> **WHAT THE TASK ASKS**
Edit the data from the line with "Click the X96Max_Plus_5_S905X3 folder icon" up to and including the line with "Looking at the screenshot, I should coord(20,14)." by changing "status bar" to "top bar". Give back only those lines, with nothing else altered.

> **INFORMATION GIVEN**
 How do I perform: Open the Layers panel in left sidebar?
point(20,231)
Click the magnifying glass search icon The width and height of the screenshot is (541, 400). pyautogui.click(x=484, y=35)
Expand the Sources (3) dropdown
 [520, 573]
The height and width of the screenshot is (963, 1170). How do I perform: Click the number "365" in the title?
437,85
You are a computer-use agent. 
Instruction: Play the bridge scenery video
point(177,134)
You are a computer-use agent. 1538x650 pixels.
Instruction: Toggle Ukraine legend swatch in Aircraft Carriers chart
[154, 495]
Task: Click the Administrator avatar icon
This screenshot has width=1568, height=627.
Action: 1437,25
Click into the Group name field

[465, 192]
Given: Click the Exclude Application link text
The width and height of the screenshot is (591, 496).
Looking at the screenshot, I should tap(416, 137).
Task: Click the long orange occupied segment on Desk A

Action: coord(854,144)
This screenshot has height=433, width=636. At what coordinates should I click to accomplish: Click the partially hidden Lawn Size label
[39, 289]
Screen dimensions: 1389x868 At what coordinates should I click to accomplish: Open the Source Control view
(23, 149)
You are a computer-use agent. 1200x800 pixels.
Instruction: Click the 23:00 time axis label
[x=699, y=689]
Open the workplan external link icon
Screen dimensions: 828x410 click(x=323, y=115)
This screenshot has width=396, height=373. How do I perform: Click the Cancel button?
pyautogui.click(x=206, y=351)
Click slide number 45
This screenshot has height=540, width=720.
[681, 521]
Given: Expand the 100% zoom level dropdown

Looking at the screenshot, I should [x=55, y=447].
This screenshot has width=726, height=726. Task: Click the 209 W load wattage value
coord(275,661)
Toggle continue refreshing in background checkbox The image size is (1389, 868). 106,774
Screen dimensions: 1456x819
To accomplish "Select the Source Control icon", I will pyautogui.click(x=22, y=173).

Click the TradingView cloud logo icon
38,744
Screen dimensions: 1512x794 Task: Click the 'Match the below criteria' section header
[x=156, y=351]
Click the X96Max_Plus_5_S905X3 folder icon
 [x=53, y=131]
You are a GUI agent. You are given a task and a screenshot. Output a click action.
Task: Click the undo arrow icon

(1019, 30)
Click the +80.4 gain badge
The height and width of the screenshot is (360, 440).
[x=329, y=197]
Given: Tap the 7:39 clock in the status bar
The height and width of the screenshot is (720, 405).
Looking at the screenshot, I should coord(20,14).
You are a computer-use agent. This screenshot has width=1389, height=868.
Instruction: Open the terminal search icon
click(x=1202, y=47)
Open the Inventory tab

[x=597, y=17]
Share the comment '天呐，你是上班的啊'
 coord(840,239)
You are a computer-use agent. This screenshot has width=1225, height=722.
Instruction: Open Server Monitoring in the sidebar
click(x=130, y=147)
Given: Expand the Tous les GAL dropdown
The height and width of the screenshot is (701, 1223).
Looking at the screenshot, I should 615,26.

> **REPLY**
Click the X96Max_Plus_5_S905X3 folder icon
 [x=53, y=131]
You are a GUI agent. You are given a task and a screenshot. Output a click action.
Task: Click the undo arrow icon

(1019, 30)
Click the +80.4 gain badge
The height and width of the screenshot is (360, 440).
[x=329, y=197]
Given: Tap the 7:39 clock in the top bar
The height and width of the screenshot is (720, 405).
Looking at the screenshot, I should coord(20,14).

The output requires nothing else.